### ABOUT THIS EXERCISE:
Please return the records below exactly as they appear, leaving every picture out.

[Opening DATA SHOWN section]

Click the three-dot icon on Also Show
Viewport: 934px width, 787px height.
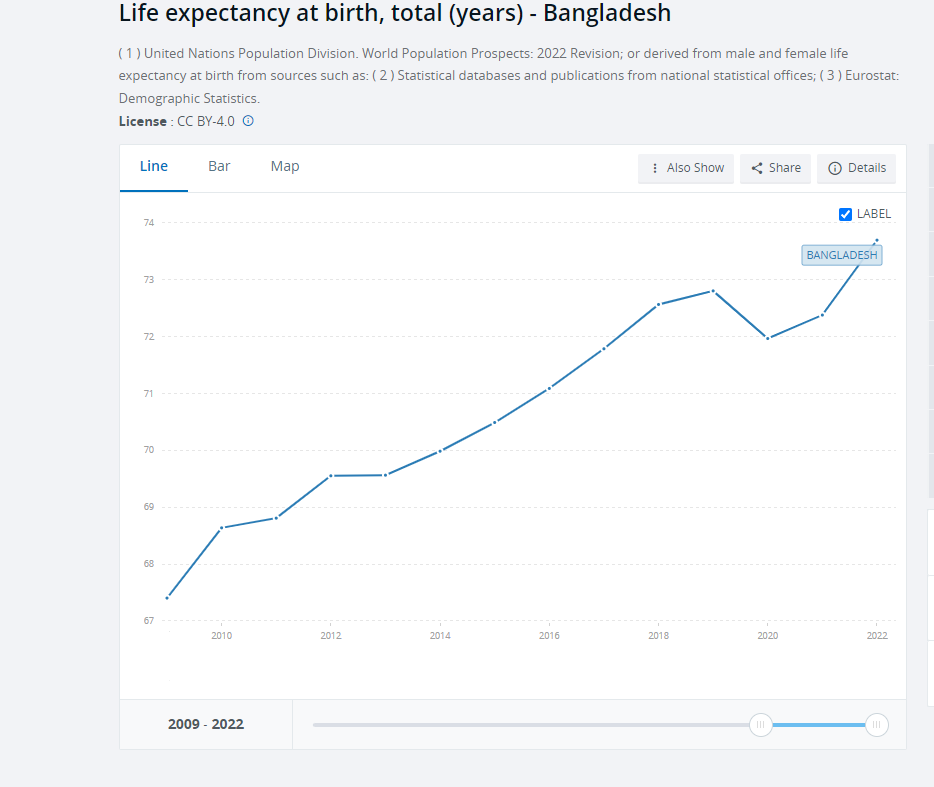pos(655,168)

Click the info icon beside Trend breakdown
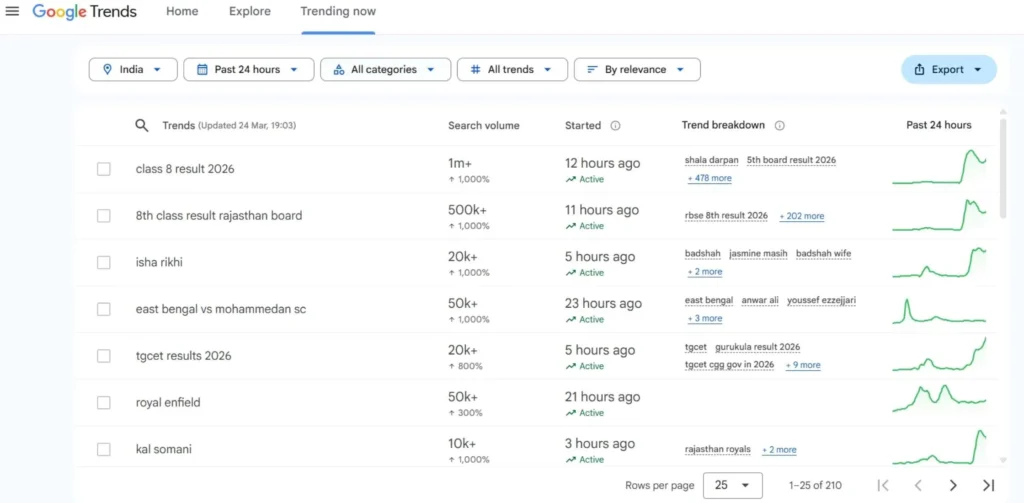pos(779,126)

[Closing DATA SHOWN section]

### ANSWER TO THIS PROBLEM:
Click the three-dot icon on Also Show
Viewport: 934px width, 787px height.
pos(655,168)

Click the info icon beside Trend breakdown
pos(779,126)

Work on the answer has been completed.